By Arnold Kling
If I were to attempt to practice medicine without a license, I could be prosecuted. On the other hand, there is nothing stopping a doctor from pronouncing himself an economic expert and recommending price controls. In today’s Washington Post, physician Marc Siegel writes,
Price controls, which the Bush administration opposes, would help the Medicare system gain lower drug prices, but why stop there? Congress should also change the laws that prohibit the importation of prescription drugs from other countries, where they are less expensive.
This is true, but in the same way that stealing cars and chopping them up for the parts puts downward pressure on the prices for auto parts in your area. Not having to actually manufacture the parts cuts down on a lot of overhead…
This is what’s known as the Free Rider Problem. We have a free market that pays for drugs to be developed. Other countries use their legal and economic power to force the price of the drugs their citizens consume down below the average cost of producing the drug, thus appropriating the benefits of the research without paying for it.

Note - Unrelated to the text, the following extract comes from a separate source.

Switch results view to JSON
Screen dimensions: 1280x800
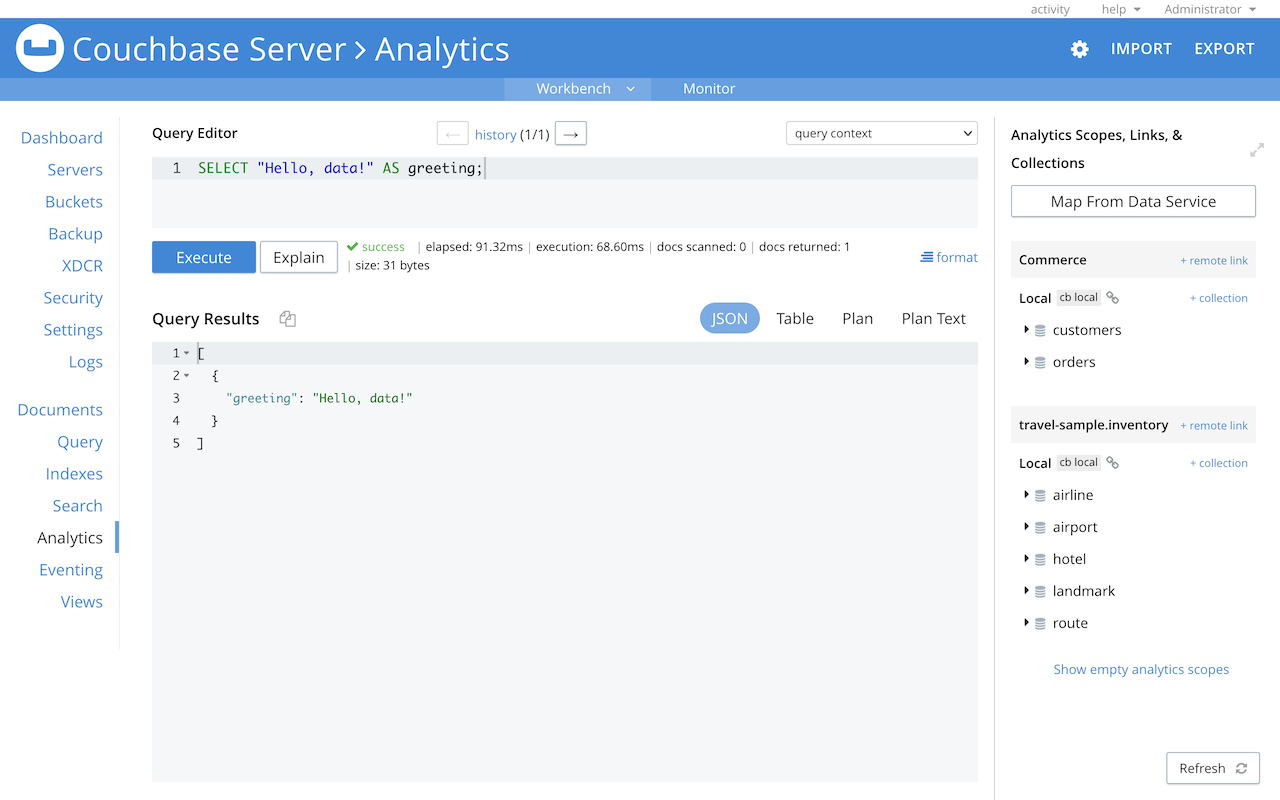coord(729,319)
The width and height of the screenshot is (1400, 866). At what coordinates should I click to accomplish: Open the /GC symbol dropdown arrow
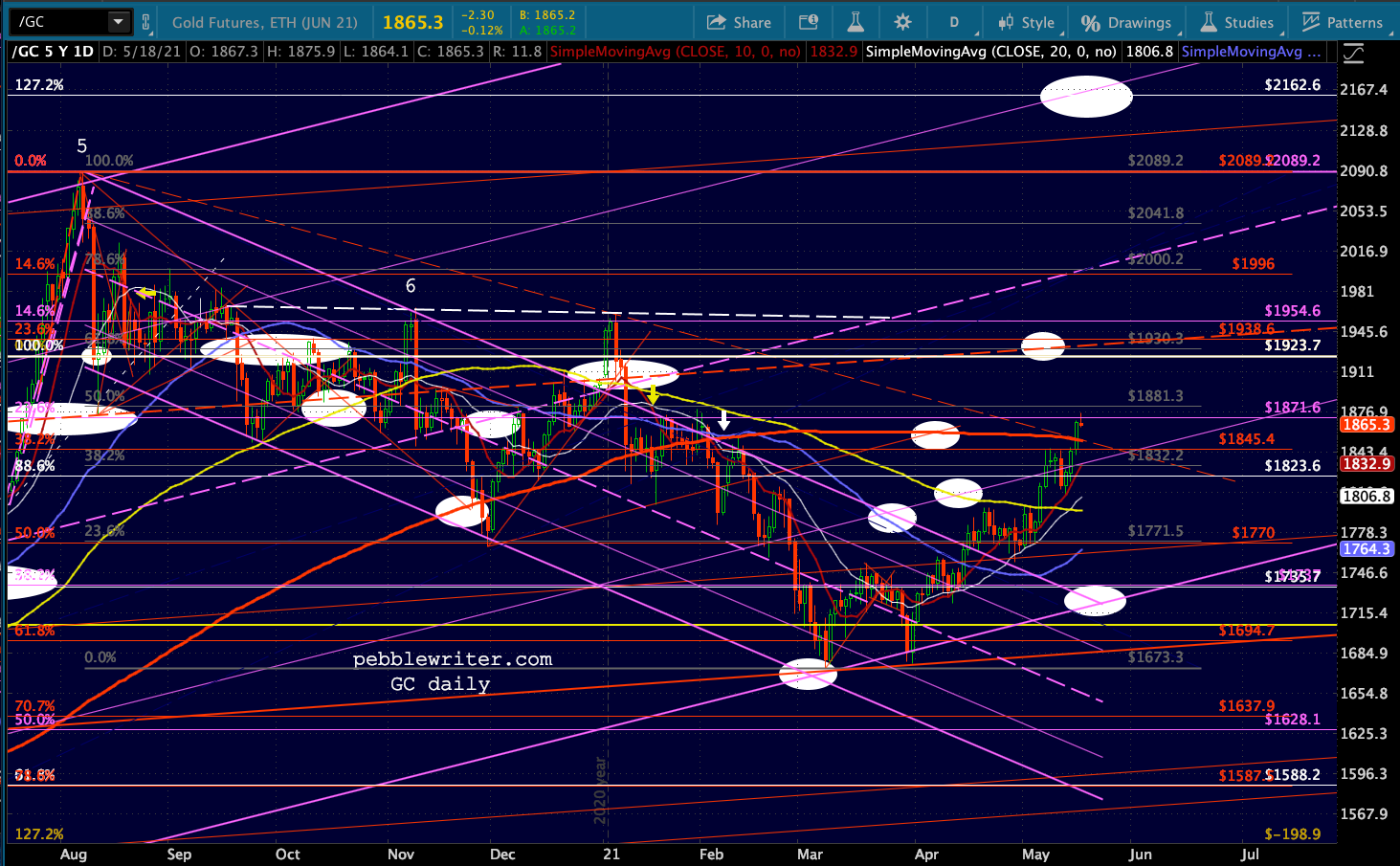tap(119, 21)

Siegel mentions the issue of research and development for drugs, only to change the subject to drug company advertising. This is a common tactic among those who want to rein in the drug industry. In fact, as ‘Jane Galt’ points out, “in 1999 the Pharmaceutical industry spent $1.6 billion on consumer advertising.” Meanwhile, according to the chart on page three of this report, drug industry R&D expenditures were close to $25 billion in 1999.
Ironically, another article in the Post mentions this NBER working paper by Frank Lichtenberg. Lichtenberg says that his results show that 40 percent of the increase in longevity between 1986 and 2000 is accounted for by new drug discoveries.
For Discussion. Is hostility toward the private sector higher for pharmaceutical companies than for other industries? If so, is there economic justification?